By Clovis Choueifaty BEIRUT, July 27 (KUNA) -- Despite the dire economic and financial situation, the tourism sector in Lebanon could be described as "busy" with Arab and foreign tourists taking advantage of the falling exchange rate of the Lebanese Pound against the US Dollar, which entailed lower prices for services within the sector.
Though it is true that there were more clients flocking to restaurants and hotels, profits for such institutes are going down due to the 10-fold increase in the exchange rate of the US Dollar against the Lebanese Pound.
The current exchange rate between the USD and Lebanese Pound is one of the major factors encouraging tourists to visit Lebanon because they would spend less if they choose to visit, said Director of Civil Aviation at the Rafiq Al-Hariri International Airport Fadi El-Hassan.

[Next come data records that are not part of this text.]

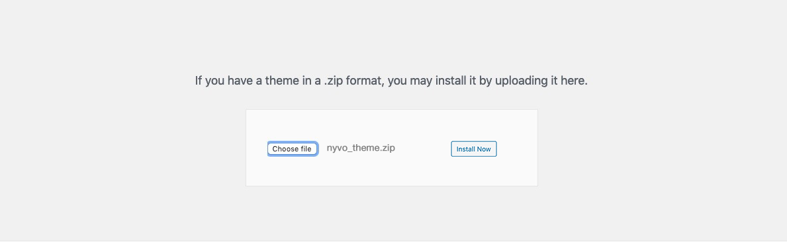Click the gray area below the upload box
The width and height of the screenshot is (787, 242).
click(391, 213)
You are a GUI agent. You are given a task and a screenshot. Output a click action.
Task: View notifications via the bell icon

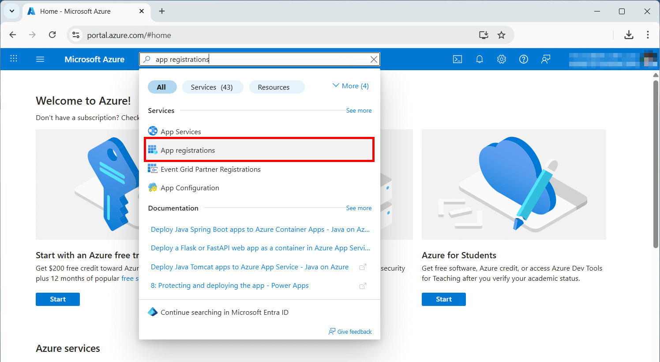(x=480, y=59)
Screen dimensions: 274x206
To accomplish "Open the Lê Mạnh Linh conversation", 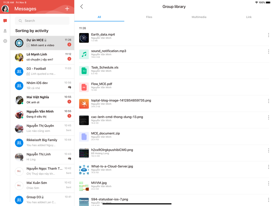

Iraqis are considered one of the largest group of tourists visiting Lebanon currently along with European visitors, El-Hassan indicated, adding that tourists coming from the GCC region were on the decline due to strict COVID-19 measures undertaken by their governments concerning travel.
On his part, President of the Hotel Owners Association, Pierre Achkar said that most tourists from the Arab region hailed from Iraq, Jordan, and Egypt while there was also a strong presence of foreign counterparts.
Some 450,000 Lebanese, residing in the GCC and the Africa region, also sought relaxation in their country rather than Europe and other destinations, said Achkar who also claimed that an estimated 700,000 Lebanese citizens, who used to travel abroad, were now choosing to stay and enjoy the local tourism scene, leading to an increase in hotel reservations.
Although there was an increase in local touristic activities, profits were on the downturn due to most hotels sticking to the Lebanese Pound price rating rather than the highly valued US Dollar, revealed Achkar.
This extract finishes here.